EXERCISE TASKS =>
1. List every line of the rows that contains the string "computer", treating uppercase and lowercase as different.
2. Extend the passage about currency counterfeiting, picking up right after its final sentence.

PROVIDED TEXT =>
+---+
Currency conterfeit is a non-issue in monetary policy. To begin with,
most reserves are not held in cash but in elctronic accounts with the
Fed or held in treasuries, which are not bought with cash but electronic
bank accounts.  It is extremely difficult to laundry cash in amounts
more than $10K, even with legit money, let alone counterfeits.
Counterfeits are a game for small time crooks, who pass twenty dollar
bills to unsuspecting consumers and the cost of such distribution is
very high, as much as $18 per bill. To be safe, the distribution has to
have a large number of impersonal disconnected transfers so that the
original counterfeiter cannot be traced. Most cash are routinely
returned to the treasury and replaced with new bill after a few years of
circulation, with the old bills burned. this includes dollar cash
outside the US, handled through foreign banks, or US banks with foreign
branches.
+---+
SUPPLIED DATA =>

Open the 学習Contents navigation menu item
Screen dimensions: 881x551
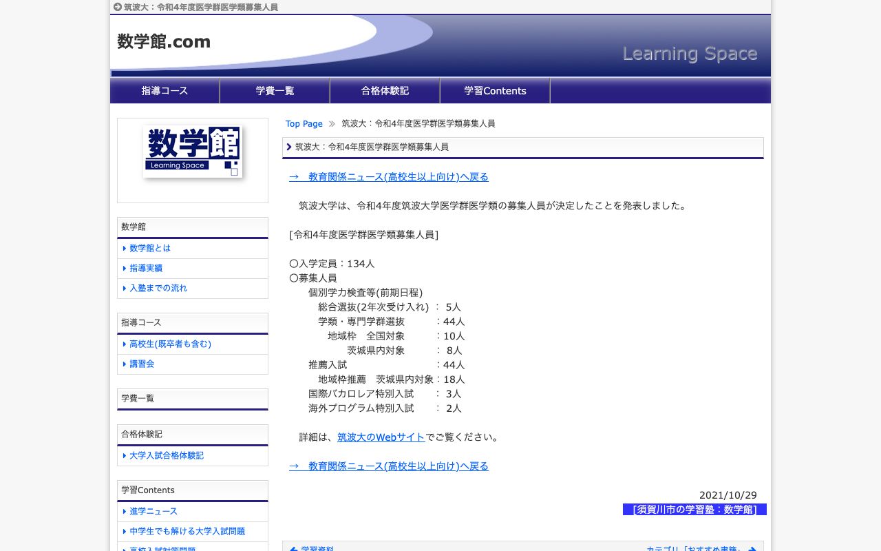pos(495,90)
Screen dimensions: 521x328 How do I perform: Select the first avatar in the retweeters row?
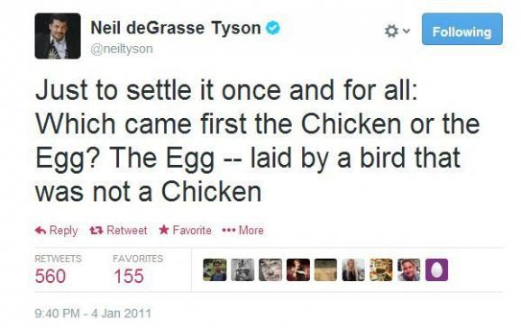coord(215,269)
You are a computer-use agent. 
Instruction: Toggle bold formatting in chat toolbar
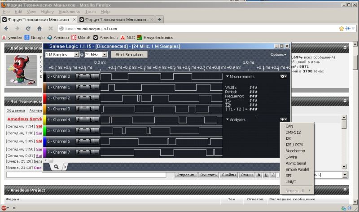pyautogui.click(x=259, y=175)
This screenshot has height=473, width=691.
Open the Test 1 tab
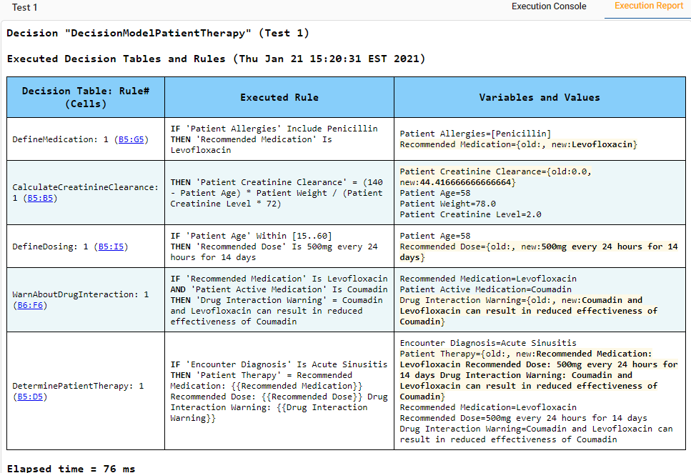coord(25,7)
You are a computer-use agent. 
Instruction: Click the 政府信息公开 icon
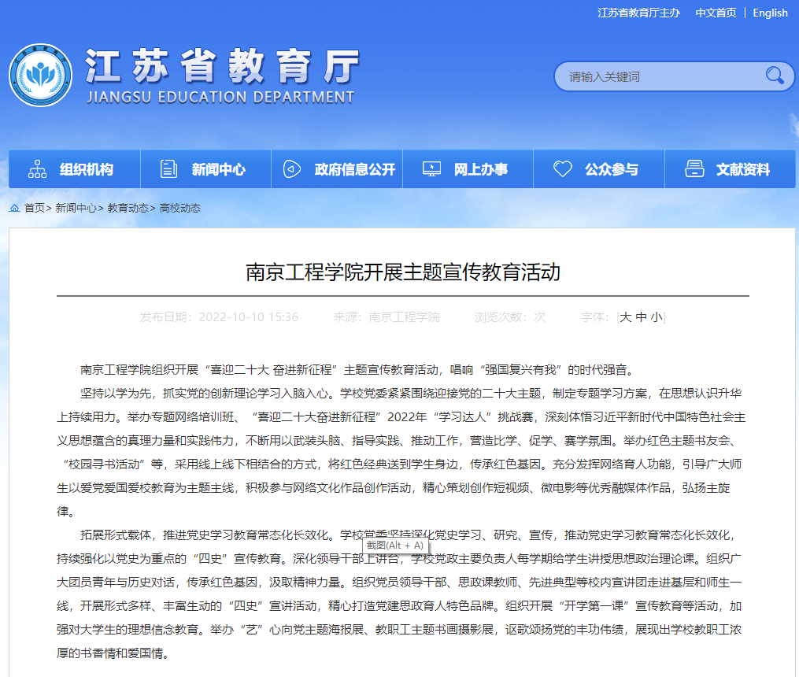coord(292,169)
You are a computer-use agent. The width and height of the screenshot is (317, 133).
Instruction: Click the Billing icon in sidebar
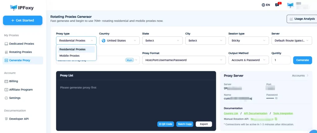pos(6,81)
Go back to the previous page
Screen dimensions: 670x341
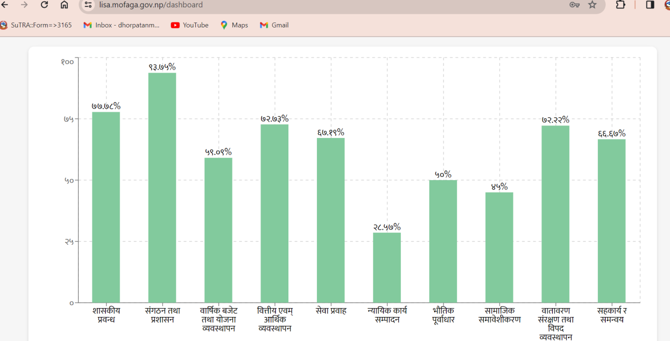click(5, 5)
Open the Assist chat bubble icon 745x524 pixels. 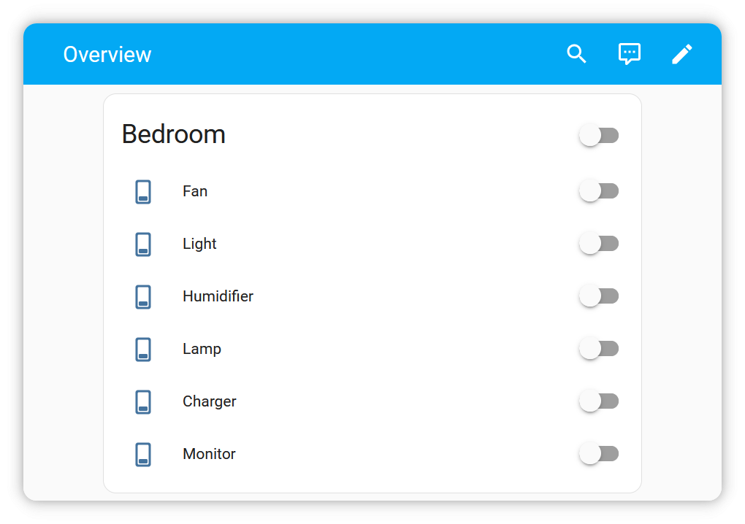[629, 54]
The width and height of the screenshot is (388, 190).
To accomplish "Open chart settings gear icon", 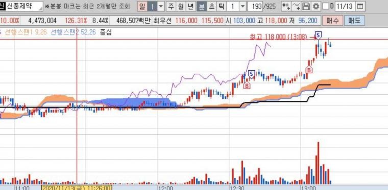I will point(316,6).
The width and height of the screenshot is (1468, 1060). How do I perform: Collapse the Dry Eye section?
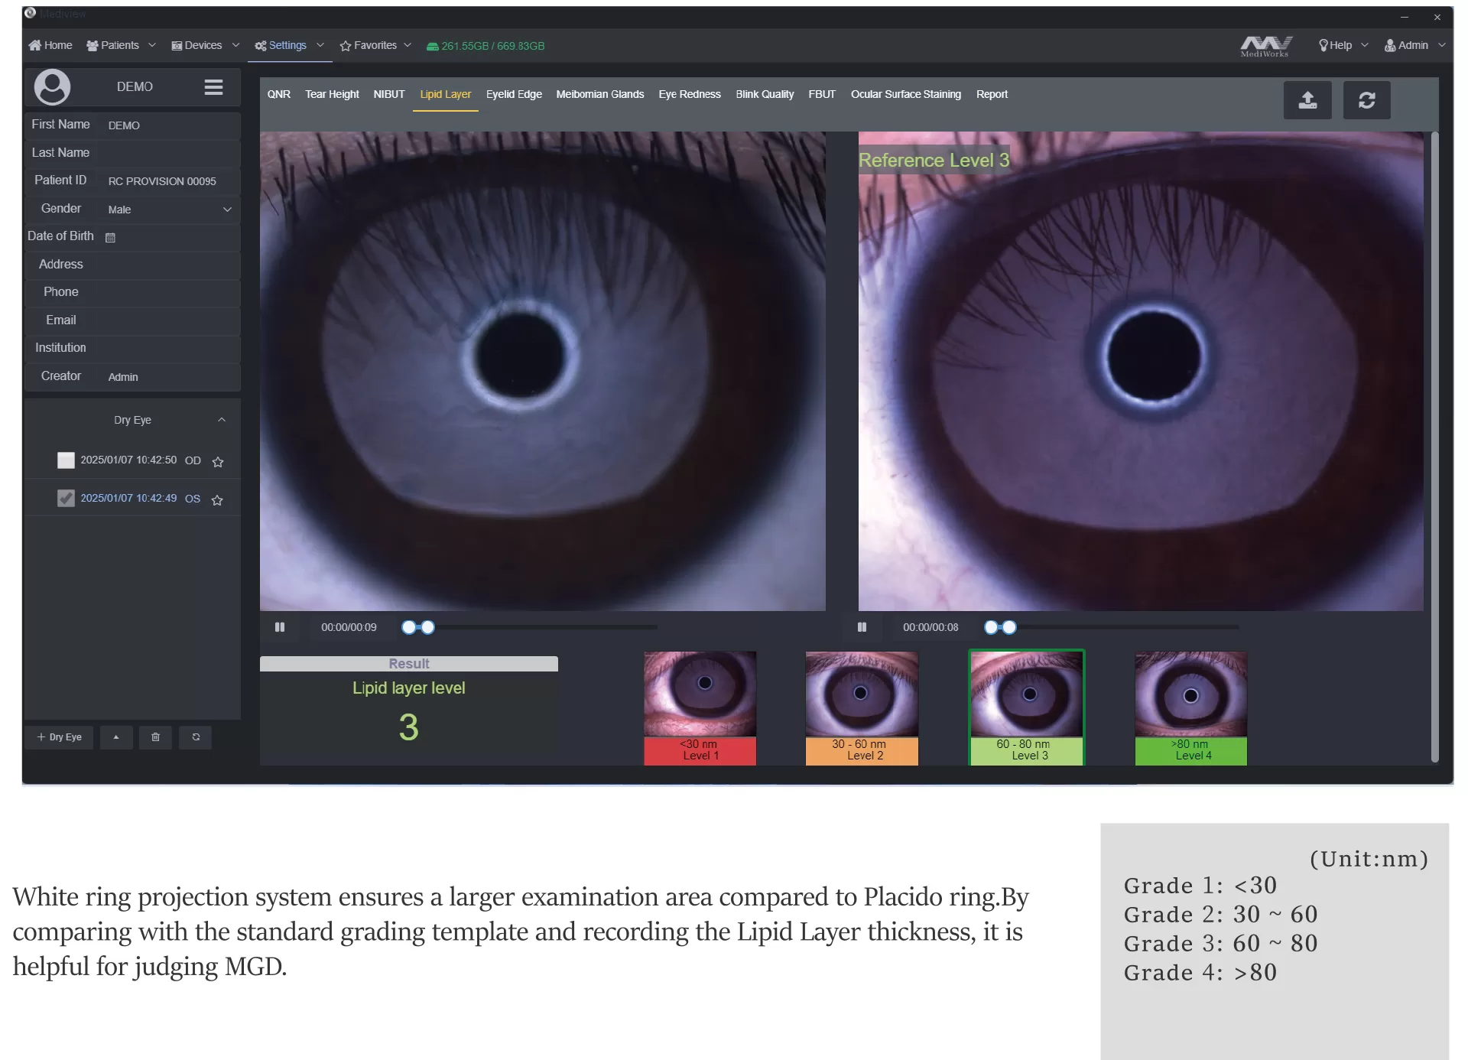click(222, 420)
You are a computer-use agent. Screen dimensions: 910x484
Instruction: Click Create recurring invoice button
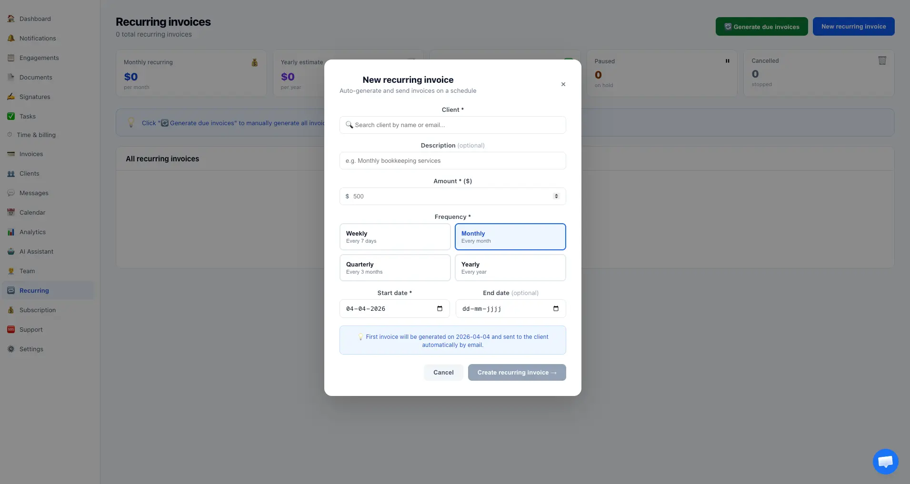click(x=517, y=373)
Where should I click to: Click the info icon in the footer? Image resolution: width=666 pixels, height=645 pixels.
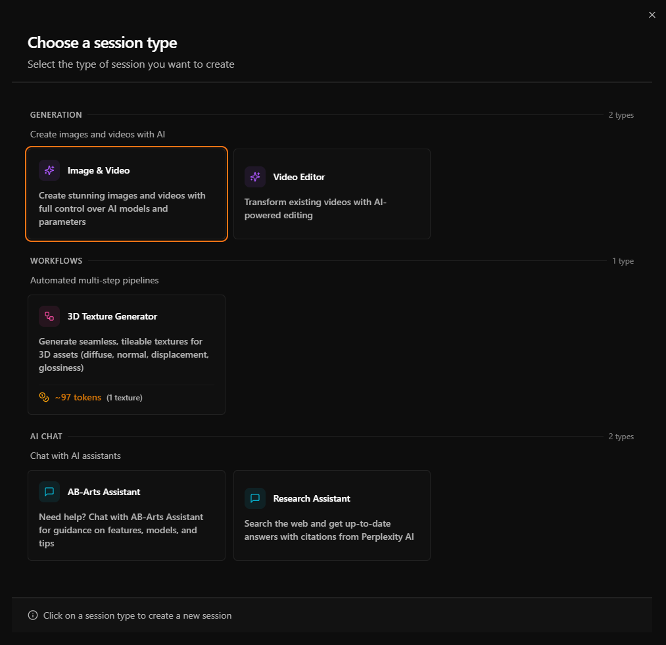[x=33, y=615]
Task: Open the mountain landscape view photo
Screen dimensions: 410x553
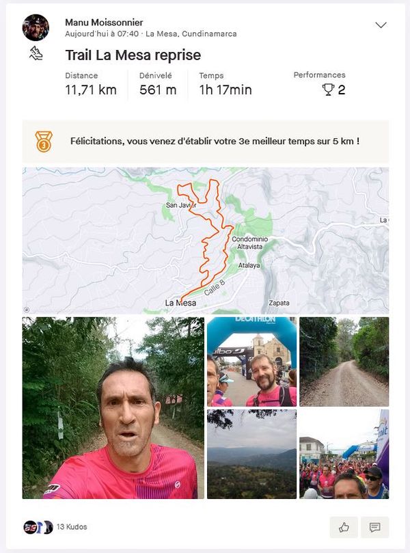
+---+
OUTPUTS =>
1.
You are a computer-use agent. 
You are a computer-use agent. 
You are a computer-use agent. The width and height of the screenshot is (317, 133).
You are a computer-use agent. Screen dimensions: 910x484

2.
Counterfeits increase the cash supply by a small amount which actually
is good for a stagnant economy at this moment in time.  So the dollar
economy get more systemic benefit in the form of increased liquidity
from counterfeits than systemic cost from counterfeiting, since it cost
the US nothing to print dollars. Counterfeits do not increase the gold
the Fed has to hold. Most banks will accept counterfeit bills wihtout
question but will quietly notify the secret service for investigation.
Rejecting counterfeits over the counter will damage the fungibility of
the dollar. Counterfeiters know this. $400 in twentiy dollar bills will
weigh almost as much as an ounze of gold. Very few counterfeiters are
dumb enough to counterfeit thousand dollar bills, or even fifty or
hundred dollar bills.

ATM cash theft is a much more serious problem than counterfeits.

Henry C.K. Liu

James R. Olson, jr. wrote:

At 09:00 AM 11/7/03 -0800, William B. Ryan wrote:

The dirty little secret of central banks in the
region, including Russia's, is that a large
percentage (perhaps more than two-thirds) of the
vault cash that forms the basis of their "reserves"
can never be repatriated to the United States,
because it didn't emanate from the United States in
the first instance, but the Bank of Iran.


That seems high.  The information I found had estimates that 0.03 of 1%
(0.0003%) of dollars outside the US were Iranian counterfeits.

Perhaps if every bit of it was in reserves...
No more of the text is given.